All textures have a specific identifier. This is represented as an unsigned integer. We create an array with enough space for 1 texture.

GLuint texture[1];

Once we have loaded our texture, we need to specify how the texture will appear on the object. This is achieved by using what is called texture coordinates.

Texture coordinates can range from 0 to 1 where (0,0) is the bottom-left of the texture and (1,1) is the top-right.

The code below creates an array used to store our texture coordinates. Looking at the front side of the box, the first vertex is the bottom-left of the side and we therefore store (0,0) for the first vertex. This technique is continued for the rest of the object.

GLfloat texCoords[] = {
	// FRONT
	 0.0f, 0.0f,
	 1.0f, 0.0f,
	 0.0f, 1.0f,
	 1.0f, 1.0f,
	// BACK
	 1.0f, 0.0f,
	 1.0f, 1.0f,
	 0.0f, 0.0f,
	 0.0f, 1.0f,
	// LEFT
	 1.0f, 0.0f,
	 1.0f, 1.0f,
	 0.0f, 0.0f,
	 0.0f, 1.0f,
	// RIGHT
	 1.0f, 0.0f,
	 1.0f, 1.0f,
	 0.0f, 0.0f,
	 0.0f, 1.0f,
	// TOP
	 0.0f, 0.0f,
	 1.0f, 0.0f,
	 0.0f, 1.0f,
	 1.0f, 1.0f,
	// BOTTOM
	 1.0f, 0.0f,
	 1.0f, 1.0f,
	 0.0f, 0.0f,
	 0.0f, 1.0f
};

The function below will load a bitmap file. This may get slightly confusing as there is a large amount of windows and file input code. Those that are used to loading a bitmap for normal desktop version of windows will notice a difference in this function. For more information on file loading, visit my C++ tutorials.

If you are in a particular directory, you cannot simply load the file by specifying the filename as Pocket PC does not keep track of the notion of a current directory. We will explain how to overcome this further below.

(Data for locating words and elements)

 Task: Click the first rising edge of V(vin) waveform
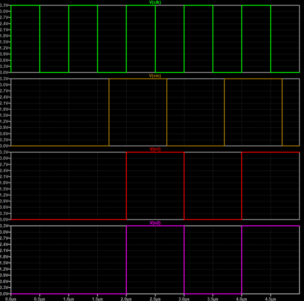click(109, 113)
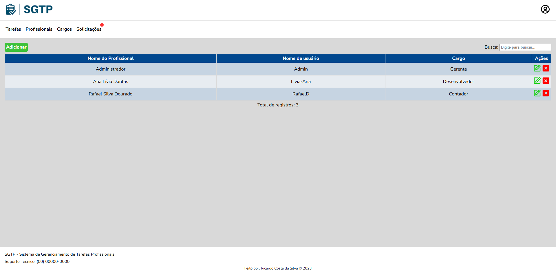Delete Rafael Silva Dourado's row
The height and width of the screenshot is (275, 556).
[x=546, y=93]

_Aim 1_.
Reproduce the passage of the texture-mapping excerpt that begins at the words "Texture coordinates can" and stops after the words "of the object.".
_Aim 2_.
In the records, change "rising edge" to "falling edge" and leave everything else as it is. Omit the pictures from your answer.

_Problem solution 1_.
Texture coordinates can range from 0 to 1 where (0,0) is the bottom-left of the texture and (1,1) is the top-right.

The code below creates an array used to store our texture coordinates. Looking at the front side of the box, the first vertex is the bottom-left of the side and we therefore store (0,0) for the first vertex. This technique is continued for the rest of the object.

_Problem solution 2_.
 Task: Click the first falling edge of V(vin) waveform
click(109, 113)
Delete Rafael Silva Dourado's row
The height and width of the screenshot is (275, 556).
[x=546, y=93]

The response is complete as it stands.